Sur la base de ces connaissances, vous avez cofondé l’agence aXesslab. Quel sont vos domaines d’action? 

Nous avons créé aXesslab en 2008 avec Jeremy Grivel, docteur en neurosciences. C’est une agence spécialisée en sciences du comportement qui utilise la littérature scientifique en matière de psychologie, de psychologie sociale et de neurosciences. Nous travaillons aussi bien avec une clientèle privée que publique – des entreprises, des communes ou des cantons – qui souhaite mettre en place des stratégies de changement de comportement. Beaucoup de demandes concernent la transition écologique, mais nous travaillons également sur la dynamique d’équipe ou encore l’aménagement d’espaces afin de favoriser certains comportements.

Avez-vous des exemples de projets menés en matière de mobilité?

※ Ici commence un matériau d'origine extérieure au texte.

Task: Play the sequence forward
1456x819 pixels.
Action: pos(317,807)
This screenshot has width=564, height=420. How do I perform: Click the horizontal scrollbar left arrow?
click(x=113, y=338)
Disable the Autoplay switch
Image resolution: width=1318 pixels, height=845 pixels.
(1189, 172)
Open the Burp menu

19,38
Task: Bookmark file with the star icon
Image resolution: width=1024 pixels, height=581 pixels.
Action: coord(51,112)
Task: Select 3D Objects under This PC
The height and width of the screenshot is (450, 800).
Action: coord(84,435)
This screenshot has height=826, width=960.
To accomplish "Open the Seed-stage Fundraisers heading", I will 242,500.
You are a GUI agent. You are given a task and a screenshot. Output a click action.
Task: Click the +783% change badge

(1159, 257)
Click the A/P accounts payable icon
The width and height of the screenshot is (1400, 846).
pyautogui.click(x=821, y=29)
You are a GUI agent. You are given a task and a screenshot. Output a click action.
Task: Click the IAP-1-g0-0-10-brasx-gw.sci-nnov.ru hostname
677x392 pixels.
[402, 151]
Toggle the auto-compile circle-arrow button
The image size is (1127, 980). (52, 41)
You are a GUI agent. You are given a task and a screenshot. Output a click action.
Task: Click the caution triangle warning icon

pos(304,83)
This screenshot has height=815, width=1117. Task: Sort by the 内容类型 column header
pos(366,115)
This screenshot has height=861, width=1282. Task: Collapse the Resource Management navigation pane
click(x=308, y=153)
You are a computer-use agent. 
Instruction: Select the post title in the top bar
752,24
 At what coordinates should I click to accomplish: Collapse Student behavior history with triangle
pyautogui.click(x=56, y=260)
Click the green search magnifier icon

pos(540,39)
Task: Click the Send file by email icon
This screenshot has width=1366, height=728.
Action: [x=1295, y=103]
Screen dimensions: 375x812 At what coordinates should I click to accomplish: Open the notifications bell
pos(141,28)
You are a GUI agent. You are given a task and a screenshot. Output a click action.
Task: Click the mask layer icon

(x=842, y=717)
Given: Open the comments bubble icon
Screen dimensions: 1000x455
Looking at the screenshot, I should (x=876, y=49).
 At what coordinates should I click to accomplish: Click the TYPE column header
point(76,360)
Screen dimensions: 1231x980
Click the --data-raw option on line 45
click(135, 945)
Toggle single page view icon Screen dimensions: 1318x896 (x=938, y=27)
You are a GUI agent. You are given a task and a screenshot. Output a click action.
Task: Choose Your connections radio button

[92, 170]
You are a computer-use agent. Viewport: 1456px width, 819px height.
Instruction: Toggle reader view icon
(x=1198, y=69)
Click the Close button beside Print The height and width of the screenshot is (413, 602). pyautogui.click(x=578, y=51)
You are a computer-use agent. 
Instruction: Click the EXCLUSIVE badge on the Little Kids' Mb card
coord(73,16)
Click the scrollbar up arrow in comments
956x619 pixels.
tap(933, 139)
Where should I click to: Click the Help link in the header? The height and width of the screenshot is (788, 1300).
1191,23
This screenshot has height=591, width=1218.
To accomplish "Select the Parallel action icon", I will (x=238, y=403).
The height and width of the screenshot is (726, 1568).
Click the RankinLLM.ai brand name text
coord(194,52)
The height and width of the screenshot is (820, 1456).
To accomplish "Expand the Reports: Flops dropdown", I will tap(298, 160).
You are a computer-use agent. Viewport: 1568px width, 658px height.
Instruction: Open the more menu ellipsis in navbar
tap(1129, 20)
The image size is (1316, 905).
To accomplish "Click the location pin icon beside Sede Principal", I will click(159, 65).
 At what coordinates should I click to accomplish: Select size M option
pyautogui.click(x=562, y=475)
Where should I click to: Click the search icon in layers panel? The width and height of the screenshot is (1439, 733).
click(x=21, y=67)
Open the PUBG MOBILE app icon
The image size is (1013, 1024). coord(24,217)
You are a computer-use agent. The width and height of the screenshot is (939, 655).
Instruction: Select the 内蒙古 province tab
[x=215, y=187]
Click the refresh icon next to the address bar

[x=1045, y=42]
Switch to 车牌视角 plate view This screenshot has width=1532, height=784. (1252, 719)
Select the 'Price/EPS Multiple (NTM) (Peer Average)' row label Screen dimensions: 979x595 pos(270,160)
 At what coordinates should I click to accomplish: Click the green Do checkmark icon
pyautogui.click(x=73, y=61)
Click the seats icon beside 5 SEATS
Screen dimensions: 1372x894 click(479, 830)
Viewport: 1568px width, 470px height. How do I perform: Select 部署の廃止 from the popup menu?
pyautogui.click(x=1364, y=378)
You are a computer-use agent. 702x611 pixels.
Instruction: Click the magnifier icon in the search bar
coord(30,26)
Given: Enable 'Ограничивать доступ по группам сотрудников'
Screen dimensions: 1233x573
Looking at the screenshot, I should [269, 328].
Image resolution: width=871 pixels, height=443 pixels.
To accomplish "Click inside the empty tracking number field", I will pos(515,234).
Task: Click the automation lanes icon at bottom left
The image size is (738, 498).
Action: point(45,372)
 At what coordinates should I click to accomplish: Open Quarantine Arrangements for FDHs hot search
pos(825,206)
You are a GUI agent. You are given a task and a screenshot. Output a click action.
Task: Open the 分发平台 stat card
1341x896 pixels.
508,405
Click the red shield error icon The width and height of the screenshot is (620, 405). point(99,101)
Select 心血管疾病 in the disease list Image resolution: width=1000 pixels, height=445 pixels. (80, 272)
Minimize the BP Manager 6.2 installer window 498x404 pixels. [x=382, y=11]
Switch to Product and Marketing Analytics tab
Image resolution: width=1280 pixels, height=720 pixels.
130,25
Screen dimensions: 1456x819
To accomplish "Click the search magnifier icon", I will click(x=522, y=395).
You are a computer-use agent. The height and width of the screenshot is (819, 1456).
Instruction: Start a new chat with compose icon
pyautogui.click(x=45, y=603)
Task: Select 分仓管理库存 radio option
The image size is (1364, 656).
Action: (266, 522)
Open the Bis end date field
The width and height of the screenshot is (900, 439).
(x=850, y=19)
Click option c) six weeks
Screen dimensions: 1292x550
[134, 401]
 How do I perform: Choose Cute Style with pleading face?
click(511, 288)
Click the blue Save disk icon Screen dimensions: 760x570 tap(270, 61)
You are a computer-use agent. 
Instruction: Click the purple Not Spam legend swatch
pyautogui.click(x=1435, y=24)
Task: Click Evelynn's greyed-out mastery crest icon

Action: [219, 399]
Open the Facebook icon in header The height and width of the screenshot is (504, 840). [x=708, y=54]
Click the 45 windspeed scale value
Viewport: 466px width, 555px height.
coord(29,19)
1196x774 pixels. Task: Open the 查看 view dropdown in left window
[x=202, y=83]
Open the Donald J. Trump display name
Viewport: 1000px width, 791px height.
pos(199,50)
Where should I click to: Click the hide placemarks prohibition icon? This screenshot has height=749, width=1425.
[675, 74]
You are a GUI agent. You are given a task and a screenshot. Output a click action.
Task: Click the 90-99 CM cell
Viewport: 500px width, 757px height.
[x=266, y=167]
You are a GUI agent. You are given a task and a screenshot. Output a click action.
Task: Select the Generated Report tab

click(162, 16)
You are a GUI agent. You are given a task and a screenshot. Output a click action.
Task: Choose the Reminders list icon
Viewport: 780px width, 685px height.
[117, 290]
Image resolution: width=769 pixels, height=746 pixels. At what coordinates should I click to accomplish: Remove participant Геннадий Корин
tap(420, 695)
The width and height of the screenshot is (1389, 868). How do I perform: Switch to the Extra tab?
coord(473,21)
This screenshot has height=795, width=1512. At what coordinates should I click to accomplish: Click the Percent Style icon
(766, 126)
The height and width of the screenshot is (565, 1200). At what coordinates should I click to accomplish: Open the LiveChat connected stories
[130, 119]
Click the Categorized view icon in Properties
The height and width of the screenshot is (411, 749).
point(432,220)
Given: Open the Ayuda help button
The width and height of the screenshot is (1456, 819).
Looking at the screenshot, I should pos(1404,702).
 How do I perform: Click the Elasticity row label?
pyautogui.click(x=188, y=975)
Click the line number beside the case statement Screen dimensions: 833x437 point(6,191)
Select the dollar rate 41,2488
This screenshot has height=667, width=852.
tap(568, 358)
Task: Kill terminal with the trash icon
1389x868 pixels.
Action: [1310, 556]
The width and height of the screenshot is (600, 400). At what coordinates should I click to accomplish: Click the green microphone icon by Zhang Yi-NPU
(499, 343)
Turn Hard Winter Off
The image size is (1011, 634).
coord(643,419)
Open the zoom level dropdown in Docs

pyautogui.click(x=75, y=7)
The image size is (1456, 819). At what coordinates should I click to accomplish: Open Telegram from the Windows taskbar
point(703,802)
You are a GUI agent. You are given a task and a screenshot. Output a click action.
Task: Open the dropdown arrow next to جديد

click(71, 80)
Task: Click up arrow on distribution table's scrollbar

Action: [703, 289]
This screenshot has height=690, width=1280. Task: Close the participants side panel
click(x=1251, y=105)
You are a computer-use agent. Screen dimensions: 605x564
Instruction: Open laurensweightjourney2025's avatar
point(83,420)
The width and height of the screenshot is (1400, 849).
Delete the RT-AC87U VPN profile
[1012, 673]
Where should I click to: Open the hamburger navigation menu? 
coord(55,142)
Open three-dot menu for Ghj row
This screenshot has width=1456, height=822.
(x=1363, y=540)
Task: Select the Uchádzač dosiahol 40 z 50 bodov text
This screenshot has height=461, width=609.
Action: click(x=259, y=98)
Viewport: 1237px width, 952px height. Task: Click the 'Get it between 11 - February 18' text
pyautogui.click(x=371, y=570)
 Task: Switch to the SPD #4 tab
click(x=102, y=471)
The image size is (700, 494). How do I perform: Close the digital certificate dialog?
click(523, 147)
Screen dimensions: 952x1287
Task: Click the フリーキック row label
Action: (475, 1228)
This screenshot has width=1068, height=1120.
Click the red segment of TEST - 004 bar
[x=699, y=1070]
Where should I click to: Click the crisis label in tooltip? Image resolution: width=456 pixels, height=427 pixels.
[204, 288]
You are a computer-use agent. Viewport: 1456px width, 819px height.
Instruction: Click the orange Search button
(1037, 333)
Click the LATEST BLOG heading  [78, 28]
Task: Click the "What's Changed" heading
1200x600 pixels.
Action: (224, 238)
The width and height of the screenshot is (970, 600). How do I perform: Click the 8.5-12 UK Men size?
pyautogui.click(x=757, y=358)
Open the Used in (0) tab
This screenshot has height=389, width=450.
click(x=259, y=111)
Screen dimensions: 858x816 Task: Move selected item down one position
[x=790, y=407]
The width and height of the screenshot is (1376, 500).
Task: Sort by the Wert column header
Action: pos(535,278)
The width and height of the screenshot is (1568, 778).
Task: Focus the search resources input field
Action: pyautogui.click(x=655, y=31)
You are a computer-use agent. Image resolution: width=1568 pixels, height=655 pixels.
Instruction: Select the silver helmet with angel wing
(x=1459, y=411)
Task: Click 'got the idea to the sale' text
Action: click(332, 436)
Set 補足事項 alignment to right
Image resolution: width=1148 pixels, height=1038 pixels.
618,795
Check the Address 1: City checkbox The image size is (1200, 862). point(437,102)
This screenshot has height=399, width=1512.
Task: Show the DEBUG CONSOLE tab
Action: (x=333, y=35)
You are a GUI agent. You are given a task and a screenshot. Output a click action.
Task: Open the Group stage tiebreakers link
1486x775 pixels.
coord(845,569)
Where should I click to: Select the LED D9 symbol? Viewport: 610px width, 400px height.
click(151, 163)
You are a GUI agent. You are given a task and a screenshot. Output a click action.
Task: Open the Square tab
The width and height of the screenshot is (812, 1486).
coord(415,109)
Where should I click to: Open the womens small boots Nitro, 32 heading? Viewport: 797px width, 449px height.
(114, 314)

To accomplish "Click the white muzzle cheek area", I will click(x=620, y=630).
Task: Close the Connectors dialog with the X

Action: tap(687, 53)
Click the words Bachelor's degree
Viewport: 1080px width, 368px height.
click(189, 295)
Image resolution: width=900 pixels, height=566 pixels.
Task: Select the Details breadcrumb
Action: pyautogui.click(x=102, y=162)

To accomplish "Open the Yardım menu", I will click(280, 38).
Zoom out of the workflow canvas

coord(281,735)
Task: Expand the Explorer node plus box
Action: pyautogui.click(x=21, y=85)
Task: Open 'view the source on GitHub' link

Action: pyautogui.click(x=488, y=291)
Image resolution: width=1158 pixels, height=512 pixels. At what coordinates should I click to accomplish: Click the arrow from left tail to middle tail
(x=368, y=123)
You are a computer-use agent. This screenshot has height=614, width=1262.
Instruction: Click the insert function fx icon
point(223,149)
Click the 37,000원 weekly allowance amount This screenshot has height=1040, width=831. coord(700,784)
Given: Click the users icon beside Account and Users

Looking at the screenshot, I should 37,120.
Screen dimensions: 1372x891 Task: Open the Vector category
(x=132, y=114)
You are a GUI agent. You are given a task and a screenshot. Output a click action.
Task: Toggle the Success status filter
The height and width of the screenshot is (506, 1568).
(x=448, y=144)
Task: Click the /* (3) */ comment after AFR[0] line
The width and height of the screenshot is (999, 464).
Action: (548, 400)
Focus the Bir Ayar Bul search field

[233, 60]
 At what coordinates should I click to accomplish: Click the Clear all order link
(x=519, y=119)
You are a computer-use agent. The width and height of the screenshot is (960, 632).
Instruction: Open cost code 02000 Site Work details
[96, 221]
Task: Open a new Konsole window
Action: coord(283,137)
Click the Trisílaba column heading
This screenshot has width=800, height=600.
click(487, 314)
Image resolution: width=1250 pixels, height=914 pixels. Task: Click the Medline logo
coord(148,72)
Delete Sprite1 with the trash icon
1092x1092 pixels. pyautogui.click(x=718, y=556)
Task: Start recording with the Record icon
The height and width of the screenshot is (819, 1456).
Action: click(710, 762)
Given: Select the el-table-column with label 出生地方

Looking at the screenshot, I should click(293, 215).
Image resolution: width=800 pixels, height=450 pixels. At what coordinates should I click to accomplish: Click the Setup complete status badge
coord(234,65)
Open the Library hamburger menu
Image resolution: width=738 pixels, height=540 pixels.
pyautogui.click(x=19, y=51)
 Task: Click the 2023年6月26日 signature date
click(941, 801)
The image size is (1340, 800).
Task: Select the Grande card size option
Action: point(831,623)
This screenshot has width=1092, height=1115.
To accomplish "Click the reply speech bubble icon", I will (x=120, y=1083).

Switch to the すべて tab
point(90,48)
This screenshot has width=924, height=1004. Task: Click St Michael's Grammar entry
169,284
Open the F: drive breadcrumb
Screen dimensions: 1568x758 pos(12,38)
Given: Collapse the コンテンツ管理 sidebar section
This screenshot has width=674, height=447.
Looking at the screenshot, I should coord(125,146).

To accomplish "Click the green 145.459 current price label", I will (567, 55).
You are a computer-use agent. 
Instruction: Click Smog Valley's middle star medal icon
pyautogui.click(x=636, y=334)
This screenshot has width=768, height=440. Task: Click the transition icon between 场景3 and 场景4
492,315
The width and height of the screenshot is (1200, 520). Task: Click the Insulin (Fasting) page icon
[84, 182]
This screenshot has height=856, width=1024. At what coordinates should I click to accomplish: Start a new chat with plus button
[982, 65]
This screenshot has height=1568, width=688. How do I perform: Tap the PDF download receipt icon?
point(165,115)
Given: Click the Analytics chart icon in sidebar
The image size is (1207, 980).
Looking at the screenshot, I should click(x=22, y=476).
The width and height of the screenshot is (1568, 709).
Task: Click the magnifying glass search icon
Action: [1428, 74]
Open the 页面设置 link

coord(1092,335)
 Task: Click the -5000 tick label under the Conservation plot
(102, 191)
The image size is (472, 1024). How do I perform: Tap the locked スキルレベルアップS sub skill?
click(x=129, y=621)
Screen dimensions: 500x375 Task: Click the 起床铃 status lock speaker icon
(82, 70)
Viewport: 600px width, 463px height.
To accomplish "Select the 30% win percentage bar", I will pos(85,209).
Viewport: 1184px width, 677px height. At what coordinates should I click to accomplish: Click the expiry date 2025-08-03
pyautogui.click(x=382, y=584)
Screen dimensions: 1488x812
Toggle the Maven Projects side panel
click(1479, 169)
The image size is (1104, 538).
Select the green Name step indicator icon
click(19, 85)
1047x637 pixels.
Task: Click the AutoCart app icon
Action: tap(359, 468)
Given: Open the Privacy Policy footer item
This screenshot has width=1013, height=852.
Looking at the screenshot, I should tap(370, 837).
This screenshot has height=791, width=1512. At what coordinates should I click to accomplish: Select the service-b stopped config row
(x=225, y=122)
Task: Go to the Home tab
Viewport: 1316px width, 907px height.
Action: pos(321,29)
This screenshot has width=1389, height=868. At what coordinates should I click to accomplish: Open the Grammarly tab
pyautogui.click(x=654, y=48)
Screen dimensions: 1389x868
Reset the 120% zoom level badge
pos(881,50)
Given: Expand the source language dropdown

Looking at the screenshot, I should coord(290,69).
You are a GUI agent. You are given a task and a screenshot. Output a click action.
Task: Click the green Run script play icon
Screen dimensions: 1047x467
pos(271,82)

Nous avons travaillé avec MobilIdée, bureau spécialisé en mobilité, sur la possibilité d’encourager le personnel de l’aéroport de Genève à faire du covoiturage. Dans ce cas précis, nous savions que l’argument écologique ne serait pas à mobiliser en priorité. Nous avons travaillé sur le fait que, a priori, le principe du covoiturage est accepté par tout le monde. En nous postant à l’entrée du parking du personnel, nous avons posé une simple question à chaque personne qui arrivait: «Beaucoup de gens trouvent que le covoiturage est une bonne idée, et vous?» La plupart répondaient par l’affirmative. Nous leur demandions alors si nous pouvions mettre un ballon de baudruche sur leur véhicule, ce qui étaient presque toujours accepté. Pour nous, cela permettait de visibiliser l’opinion et d’asseoir l’effet normatif. Dans un second temps, nous avons proposé à ces mêmes personnes de participer à une séance de présentation d’un logiciel de covoiturage développé par l’aéroport. Ayant déjà dit oui lors des étapes précédentes, les personnes étaient déjà presque acquises au propos. Le résultat parle de lui-même: nous avons multiplié par 10 le nombre de personnes inscrites sur la plateforme de covoiturage. Dans cet exemple, nous avons profité de l’effet normatif pour encourager un comportement. Nous aurions pu renforcer l’efficacité en travaillant encore sur le contexte, par exemple en définissant des places de stationnement réservées au covoiturage.

Finalement, où commence la manipulation?

Tout nous manipule. Que nous le voulions ou non, l’environnement dans lequel nous évoluons influence nos comportements de manière non-consciente. Les individus qui nous entourent influencent nos comportements de manière non-consciente. L’important est de se demander pourquoi nous le faisons. Si nous utilisons ces mécanismes pour une cause qui nous semble juste – la protection des conditions propices à la vie –, alors nous sommes en accord avec notre conscience. La planète va tellement mal... Nous ne faisons qu’utiliser les connaissances scientifiques (et publiques) sur le fonctionnement humain. Pourquoi s’en priver?